*** Extracted entries Section Begins ***

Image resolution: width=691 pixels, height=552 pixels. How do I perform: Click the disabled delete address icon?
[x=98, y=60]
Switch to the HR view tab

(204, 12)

*** Extracted entries Section Ends ***
*** Extracted entries Section Begins ***

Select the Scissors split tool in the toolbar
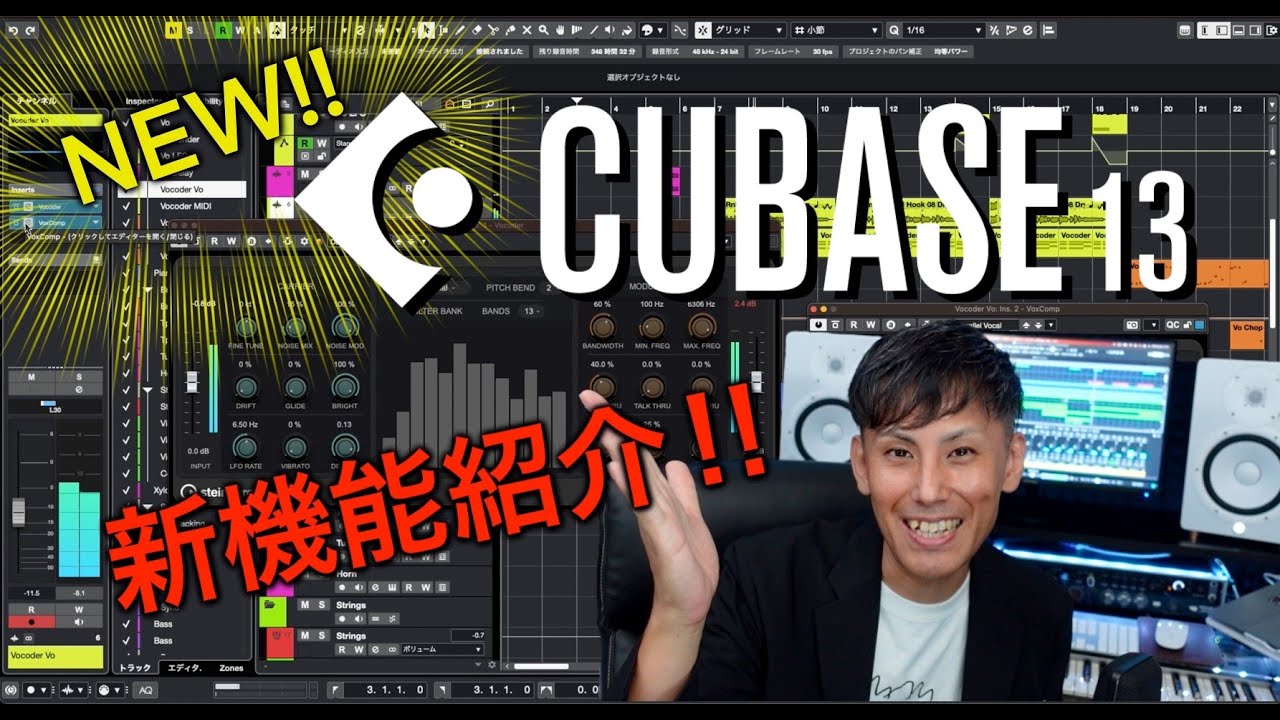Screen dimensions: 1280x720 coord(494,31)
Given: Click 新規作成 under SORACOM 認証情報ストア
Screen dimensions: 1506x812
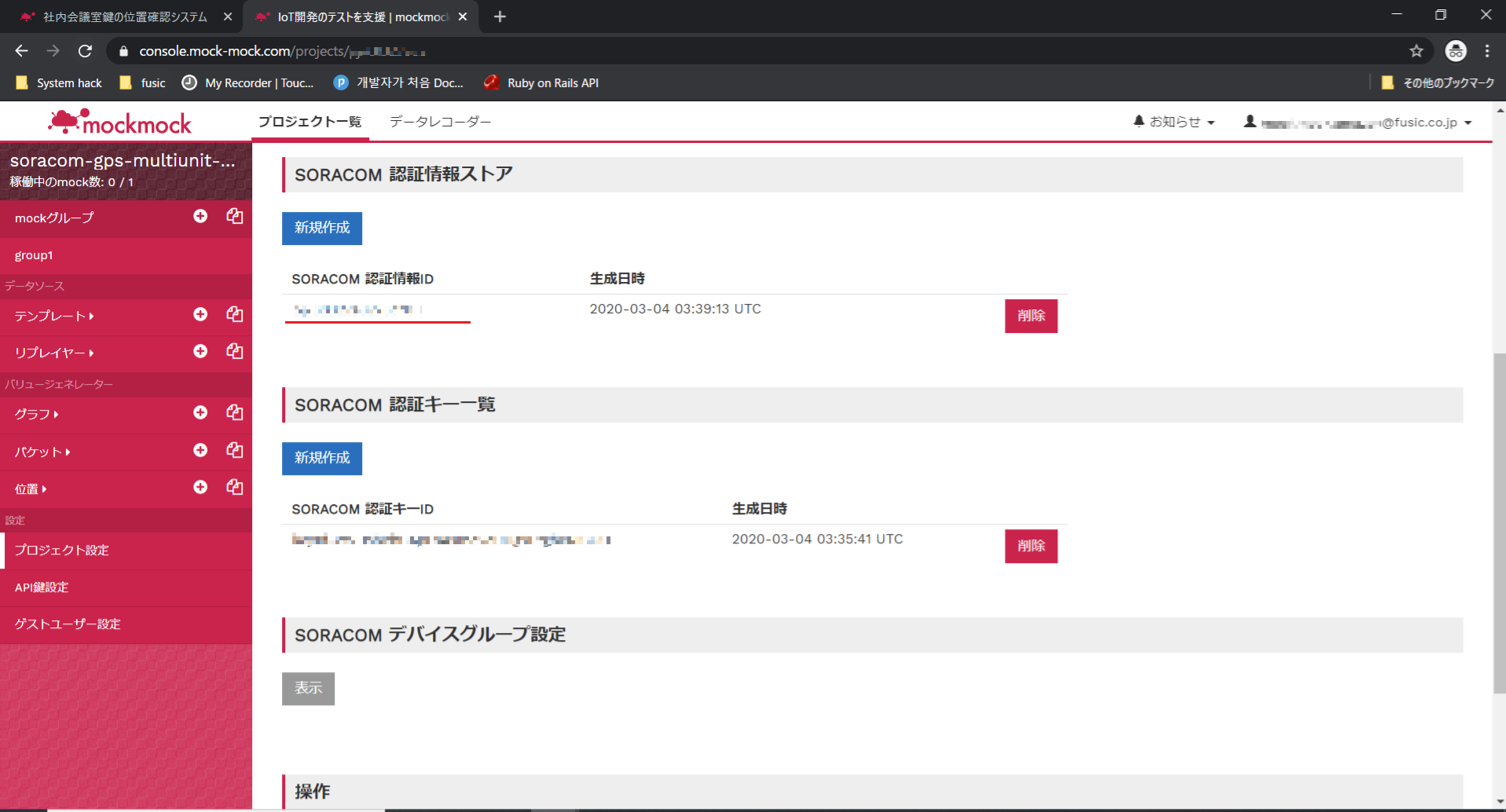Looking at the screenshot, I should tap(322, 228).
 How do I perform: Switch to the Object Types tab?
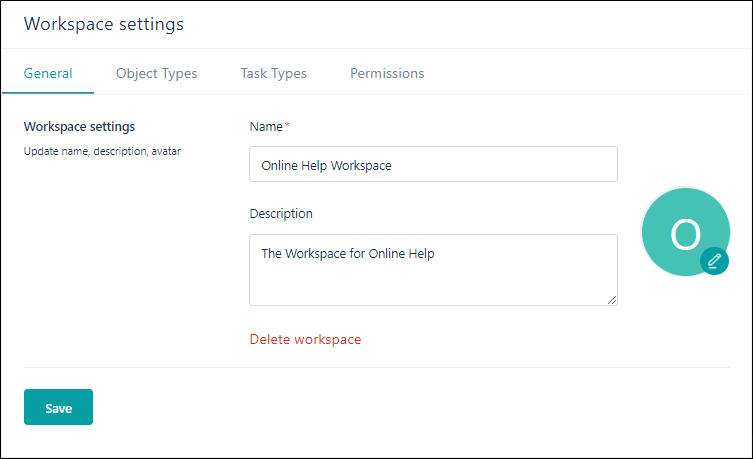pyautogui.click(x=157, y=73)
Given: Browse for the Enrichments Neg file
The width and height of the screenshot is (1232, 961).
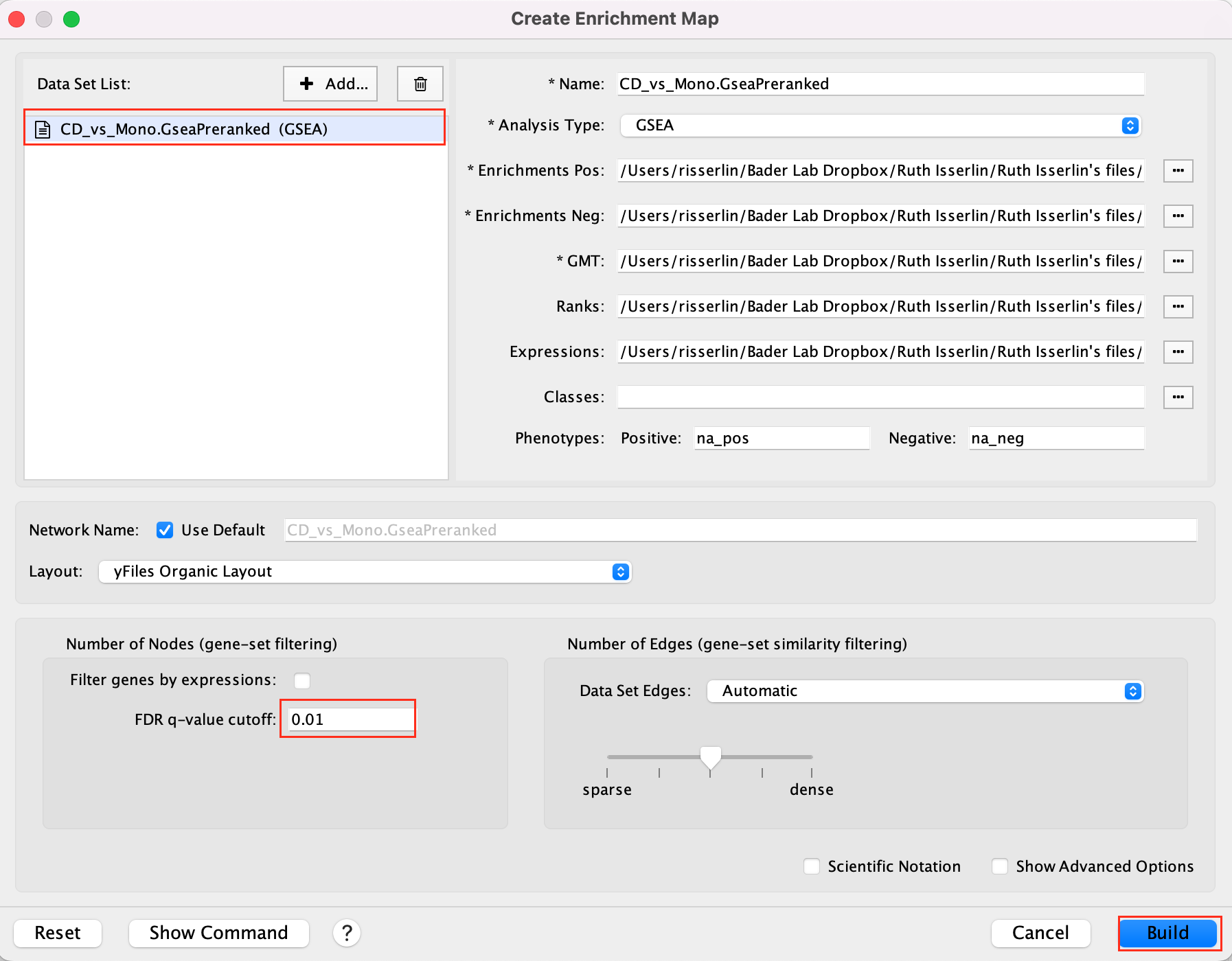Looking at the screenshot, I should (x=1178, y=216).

*** Extracted entries Section Ends ***

> **What to work on**
Extract every line above containing the word "Given".

> **Solution to the exercise**
Given: Click 新規作成 under SORACOM 認証情報ストア
Given: Browse for the Enrichments Neg file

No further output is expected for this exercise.